- YOUR GOAL: Please reproduce the listing starting at the line that contains "Viewport: 1087px width, 1299px" and ending at the end of the listing, replacing "Instruction" with "Command" and keeping everything else unchanged.

Stored dataset items:
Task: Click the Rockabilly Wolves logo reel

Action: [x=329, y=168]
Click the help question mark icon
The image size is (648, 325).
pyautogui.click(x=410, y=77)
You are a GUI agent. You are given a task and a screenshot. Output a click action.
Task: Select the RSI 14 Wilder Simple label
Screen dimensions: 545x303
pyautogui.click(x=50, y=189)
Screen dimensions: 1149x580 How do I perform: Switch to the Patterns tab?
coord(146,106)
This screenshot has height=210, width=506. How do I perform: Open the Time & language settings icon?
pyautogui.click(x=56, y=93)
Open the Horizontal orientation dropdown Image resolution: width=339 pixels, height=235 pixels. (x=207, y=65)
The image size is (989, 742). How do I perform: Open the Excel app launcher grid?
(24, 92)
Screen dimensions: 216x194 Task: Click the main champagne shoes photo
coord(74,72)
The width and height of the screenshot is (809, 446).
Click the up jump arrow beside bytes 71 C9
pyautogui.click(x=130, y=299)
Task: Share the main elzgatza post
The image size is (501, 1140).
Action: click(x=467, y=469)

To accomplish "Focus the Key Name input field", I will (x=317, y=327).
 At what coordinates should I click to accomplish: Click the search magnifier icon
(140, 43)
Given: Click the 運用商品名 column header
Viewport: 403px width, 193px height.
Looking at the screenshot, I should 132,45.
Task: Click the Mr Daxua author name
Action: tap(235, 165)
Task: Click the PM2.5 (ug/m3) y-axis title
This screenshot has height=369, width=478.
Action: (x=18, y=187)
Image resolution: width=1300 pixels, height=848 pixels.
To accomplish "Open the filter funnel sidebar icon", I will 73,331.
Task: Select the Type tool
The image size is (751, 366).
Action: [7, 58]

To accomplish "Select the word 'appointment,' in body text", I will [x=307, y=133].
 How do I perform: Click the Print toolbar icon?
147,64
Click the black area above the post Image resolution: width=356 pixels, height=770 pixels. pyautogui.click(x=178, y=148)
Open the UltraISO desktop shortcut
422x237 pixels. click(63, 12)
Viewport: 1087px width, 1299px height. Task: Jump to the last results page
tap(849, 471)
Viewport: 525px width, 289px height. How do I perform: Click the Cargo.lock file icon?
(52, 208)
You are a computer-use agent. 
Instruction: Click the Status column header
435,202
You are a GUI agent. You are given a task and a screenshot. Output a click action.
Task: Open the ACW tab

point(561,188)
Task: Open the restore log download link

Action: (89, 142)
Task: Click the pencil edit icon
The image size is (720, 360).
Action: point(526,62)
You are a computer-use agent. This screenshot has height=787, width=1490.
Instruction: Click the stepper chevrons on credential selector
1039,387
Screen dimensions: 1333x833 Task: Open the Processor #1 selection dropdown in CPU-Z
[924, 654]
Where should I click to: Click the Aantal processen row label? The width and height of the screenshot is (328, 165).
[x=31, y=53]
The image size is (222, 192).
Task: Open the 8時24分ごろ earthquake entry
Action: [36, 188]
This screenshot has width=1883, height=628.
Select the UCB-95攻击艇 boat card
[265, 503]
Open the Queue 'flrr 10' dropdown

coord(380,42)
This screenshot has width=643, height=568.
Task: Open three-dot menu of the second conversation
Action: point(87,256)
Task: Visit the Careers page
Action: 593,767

- ANSWER TO THE EXERCISE:
Viewport: 1087px width, 1299px height. Task: Jump to the last results page
tap(849, 471)
Viewport: 525px width, 289px height. How do I perform: Click the Cargo.lock file icon?
(52, 208)
You are a computer-use agent. 
Command: Click the Status column header
435,202
You are a GUI agent. You are given a task and a screenshot. Output a click action.
Task: Open the ACW tab

point(561,188)
Task: Open the restore log download link

Action: (89, 142)
Task: Click the pencil edit icon
The image size is (720, 360).
Action: point(526,62)
You are a computer-use agent. This screenshot has height=787, width=1490.
Command: Click the stepper chevrons on credential selector
1039,387
Screen dimensions: 1333x833 Task: Open the Processor #1 selection dropdown in CPU-Z
[924, 654]
Where should I click to: Click the Aantal processen row label? The width and height of the screenshot is (328, 165).
[x=31, y=53]
The image size is (222, 192).
Task: Open the 8時24分ごろ earthquake entry
Action: [36, 188]
This screenshot has width=1883, height=628.
Select the UCB-95攻击艇 boat card
[265, 503]
Open the Queue 'flrr 10' dropdown

coord(380,42)
This screenshot has width=643, height=568.
Task: Open three-dot menu of the second conversation
Action: point(87,256)
Task: Visit the Careers page
Action: 593,767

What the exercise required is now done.